Awhile ago, I received a package of books in the mail from Running Press Kids, and while I appreciate the offer to get free books, these weren't exactly the kind of books that I read. My good friend and fellow reader, beserene, can sum it up best:
...So he got these two books and when he opened the package he had to laugh because obviously the publisher had not really paid any attention to the type of stuff he usually reviews. Girly horse books are not his thing. Fortunately, he has a friend who, once upon a time, used to live on girly horse books (yeah, that would be me) so he took the opportunity to pass the book (tee hee) and I agreed to review them. Here is the result:
Rainy Day Rescue: Saddle Wise, Book 1 and The Quarter Horse Foal: Saddle Wise, Book 2 by Inda Schaenen
The problem with Inda Schaenen’s horse-and-girl series is that it can’t really decide what it wants to be. The first book, Rainy Day Rescue, starts with the premise that the main character, a girl named April, has been terrified of horses her whole life because her parents were killed in a horse-riding accident when she was just a toddler. 'Okay,' the reader thinks, knowing by the cover and the series title that this is a horse-and-girl book, 'this will be interesting to see how she progresses through her fear and overcomes it by the end.' But then the book resolves April's fear in just a few more pages, making references to her being a "natural" with horses, and suddenly that lifelong fear, and its plotline, have disappeared. Wait, what? That was my reaction. Still, there is more book to go, so the reader carries on. 'Okay,' the reader thinks again, 'the expected didn't happen – that can be a good thing – so perhaps this will be about the girl struggling to get her horse, or to build a relationship with it, or maybe to achieve some horsemanship challenge.' But these issues are also resolved quickly and easily.
In fact, "easy" pretty much characterizes each new plot point in this slim book – every time the reader anticipates a challenge, it turns out to be no big deal. And that really becomes the disappointment of the series (because the second book, The Quarter Horse Foal is more of the same). Most of its time is spent on overt didacticism – April reflecting on herself and her relationship with her aunt, with occasional diversions to teach unsubtle lessons about patience, tolerance, etc. – and the ins-and-outs of daily horse care, which is necessary, but not necessarily thought through here. If this is a series for girls who already love horse-and-girl books, for those who started reading Marguerite Henry's Big Book of Horses at the tender age of 4 (okay, that would be me), then the instructions in horse care are old hat, and spending so much time on them (and those all-too-convenient lessons) is, frankly, boring. If, however, this is a series for girls who are not already acquainted with horses, or even for those who are a little afraid of them, then the details are good, but the instant-cure approach to that fear and the easy horse-and-girl heroism that so quickly follows will probably leave them somewhat alienated. I think this is a case of trying to be all things to all people (or at least all girls) and unfortunately falling somewhat flat.
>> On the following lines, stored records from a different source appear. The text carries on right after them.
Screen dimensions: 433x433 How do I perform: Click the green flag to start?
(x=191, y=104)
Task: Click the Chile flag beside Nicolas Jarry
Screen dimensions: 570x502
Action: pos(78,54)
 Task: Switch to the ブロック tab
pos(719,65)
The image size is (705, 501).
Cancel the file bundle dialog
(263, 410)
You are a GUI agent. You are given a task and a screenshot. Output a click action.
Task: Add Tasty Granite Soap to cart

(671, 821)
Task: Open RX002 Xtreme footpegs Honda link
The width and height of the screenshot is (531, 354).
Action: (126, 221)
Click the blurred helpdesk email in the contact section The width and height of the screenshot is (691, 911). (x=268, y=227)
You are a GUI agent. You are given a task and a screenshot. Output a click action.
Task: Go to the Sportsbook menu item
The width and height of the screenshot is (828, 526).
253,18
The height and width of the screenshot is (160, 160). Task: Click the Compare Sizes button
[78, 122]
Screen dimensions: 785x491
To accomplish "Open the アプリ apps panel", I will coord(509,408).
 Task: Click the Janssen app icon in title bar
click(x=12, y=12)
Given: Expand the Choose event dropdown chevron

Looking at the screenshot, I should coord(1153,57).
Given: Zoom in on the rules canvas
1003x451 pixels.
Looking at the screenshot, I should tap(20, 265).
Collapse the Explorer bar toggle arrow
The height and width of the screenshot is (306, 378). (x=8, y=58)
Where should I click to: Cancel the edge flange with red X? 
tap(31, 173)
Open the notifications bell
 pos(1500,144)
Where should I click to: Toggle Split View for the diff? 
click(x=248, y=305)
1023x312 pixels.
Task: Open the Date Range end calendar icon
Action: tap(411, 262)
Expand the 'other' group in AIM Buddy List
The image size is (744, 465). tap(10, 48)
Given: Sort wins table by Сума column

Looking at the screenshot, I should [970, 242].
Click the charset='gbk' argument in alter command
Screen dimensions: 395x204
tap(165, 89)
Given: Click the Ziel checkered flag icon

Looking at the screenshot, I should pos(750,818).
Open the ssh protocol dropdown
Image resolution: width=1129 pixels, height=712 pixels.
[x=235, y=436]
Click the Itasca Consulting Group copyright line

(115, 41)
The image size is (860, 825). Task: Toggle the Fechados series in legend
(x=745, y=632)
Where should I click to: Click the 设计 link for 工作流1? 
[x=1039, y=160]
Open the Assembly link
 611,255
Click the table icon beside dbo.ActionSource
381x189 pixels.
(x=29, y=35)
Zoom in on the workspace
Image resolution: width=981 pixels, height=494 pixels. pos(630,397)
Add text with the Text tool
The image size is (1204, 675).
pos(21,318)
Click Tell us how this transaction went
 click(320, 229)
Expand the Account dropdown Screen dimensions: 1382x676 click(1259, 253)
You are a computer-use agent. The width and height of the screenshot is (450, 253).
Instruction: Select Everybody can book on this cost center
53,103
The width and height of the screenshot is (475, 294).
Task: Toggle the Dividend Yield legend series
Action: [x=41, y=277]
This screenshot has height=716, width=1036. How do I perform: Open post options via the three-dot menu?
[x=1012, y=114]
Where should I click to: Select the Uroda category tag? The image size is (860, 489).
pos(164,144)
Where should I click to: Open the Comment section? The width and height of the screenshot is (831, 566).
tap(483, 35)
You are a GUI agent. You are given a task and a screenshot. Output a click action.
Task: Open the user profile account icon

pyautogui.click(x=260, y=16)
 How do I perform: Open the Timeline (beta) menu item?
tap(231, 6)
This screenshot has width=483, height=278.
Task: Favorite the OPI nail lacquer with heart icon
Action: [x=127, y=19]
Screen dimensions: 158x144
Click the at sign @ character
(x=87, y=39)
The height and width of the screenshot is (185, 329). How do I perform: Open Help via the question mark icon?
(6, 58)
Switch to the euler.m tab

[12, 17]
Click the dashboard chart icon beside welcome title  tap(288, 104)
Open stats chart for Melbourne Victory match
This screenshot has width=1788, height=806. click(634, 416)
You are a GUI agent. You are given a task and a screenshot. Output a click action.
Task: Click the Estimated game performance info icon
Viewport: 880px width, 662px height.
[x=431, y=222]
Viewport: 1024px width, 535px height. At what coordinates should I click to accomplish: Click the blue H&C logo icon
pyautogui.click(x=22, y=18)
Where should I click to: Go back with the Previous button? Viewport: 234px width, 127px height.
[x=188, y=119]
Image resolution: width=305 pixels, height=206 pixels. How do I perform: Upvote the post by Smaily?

There are some redeeming moments, of course. The interactions between April and her aunt, including their inside joke of "sometimes all a person can do is…" are sweet and several of the side characters are quite charming (though there are a couple of characterization inconsistencies between the two books, especially with Mr. McCann). The horse trailer accident at the beginning of the first book is vividly and cinematically written, and there are other moments of wonderful description which allow the reader to "see" the world that Schaenen has envisioned. There are also fun allusions to the classic horse stories that have gone before – Black Beauty, National Velvet, and others. Unfortunately, mentioning those brilliant classics, while obviously intended to direct girls to read those books (again with the unsubtle didacticism) or to cozy up to those who have, also sets up an inevitable comparison: those are great novels; this is not. It seems like this series was written as a prescription for a struggling reader who likes horses but doesn’t have the consuming passion of most horse girls, or in the line of 19th century girls books that aim to instruct more than entertain. If those are your intentions (and good luck with them), this series is fine, but there are better horse-and-girl books, including chapter books and series, out there.